**Ejercicio breve 1**
¿Puedes actualizar el tramo del fragmento sobre museos y salas de cine que va desde "de hojalata, algunos" hasta "o si decae.", poniendo "apogeo" en lugar de "esplendor"?
**Ejercicio breve 2**
¿Cómo seguirías el fragmento sobre museos y salas de cine a partir de su última frase?

**Fragmento para leer**
Museos y salas de cine: espacios que deberían estar en perfecto estado para poder exponer o
proyectar obras de arte, pero que Ballester muestra como espacios abandonados que solo
acogen ruinas y deshechos. Sin nada que exponer, y sin visitantes, la inutilidad de estos
lugares salta a la vista. Nocturno en el Rijksmuseum 2 muestra una sala alargada cubierta por
un lucernario en forma de bóveda. La estancia está a oscuras. Una puerta, en la pared del
fondo, emite a un espacio, por el contrario, bien iluminado: es lo que único que descubrimos
de él. La sala está vacía. Una plataforma elevadora mecánica sobre ruedas, sobre ruedas,
usada habitualmente en los museos para poder manipular los focos y los cuadros de gran
dimensión colgados a cierta altura, se halla aparcada a un lado, habiendo sido, sin duda
alguna, abandonada tras un día de trabajo. Un par de sillas de tijera, un cubo (de basura, quizá)
de hojalata, algunos cables descuidadamente dejados, restos, quizá de una obra, suciedad en
el suelo: la sala dista de la imagen que debería tener habitualmente. Se trata de un espacio en
tránsito o en preparación. La predilección de los estados temporales de los espacios es una
constante en el arte de Ballester. Raramente retrata entes en su máximo esplendor, detenidos
en el tiempo, sino etapas inciertas en las que no se sabe si el lugar va a mejor –y está, por
tanto, en preparación o restauración-, o si decae.

**Datos mostrados**
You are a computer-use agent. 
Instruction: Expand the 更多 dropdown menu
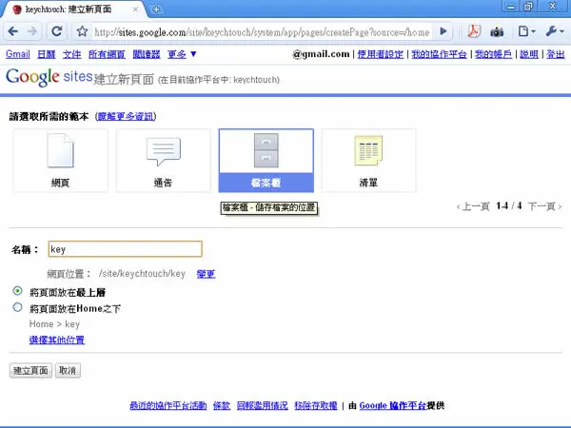pyautogui.click(x=182, y=54)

**Resultado obtenido 1**
de hojalata, algunos cables descuidadamente dejados, restos, quizá de una obra, suciedad en
el suelo: la sala dista de la imagen que debería tener habitualmente. Se trata de un espacio en
tránsito o en preparación. La predilección de los estados temporales de los espacios es una
constante en el arte de Ballester. Raramente retrata entes en su máximo apogeo, detenidos
en el tiempo, sino etapas inciertas en las que no se sabe si el lugar va a mejor –y está, por
tanto, en preparación o restauración-, o si decae.

**Resultado obtenido 2**
La insistencia en el paso, el peso del tiempo, niega la idealidad de los espacios que, por el
contrario, la pintura renacentista sí fijaba. La materia que Ballester expone, ya sea la que
conforma los volúmenes, ya sea en la que éstos, decadentes, se van a convertir –una masa
informe, como si fueran entes orgánicos condenados- , se contrapone a –o niega- la pureza o
perfección de las formas, y advierte sobre la imposibilidad de escapar al tiempo y la historia
que la arquitectura contemporánea pretende, casi siempre, anhela. En este sentido, las
fotografías de Ballester son una dura advertencia sobre los excesos (¿de soberbia, acaso?) de
la construcción y las ciudades de hoy en día. La materia siempre late, y está viva.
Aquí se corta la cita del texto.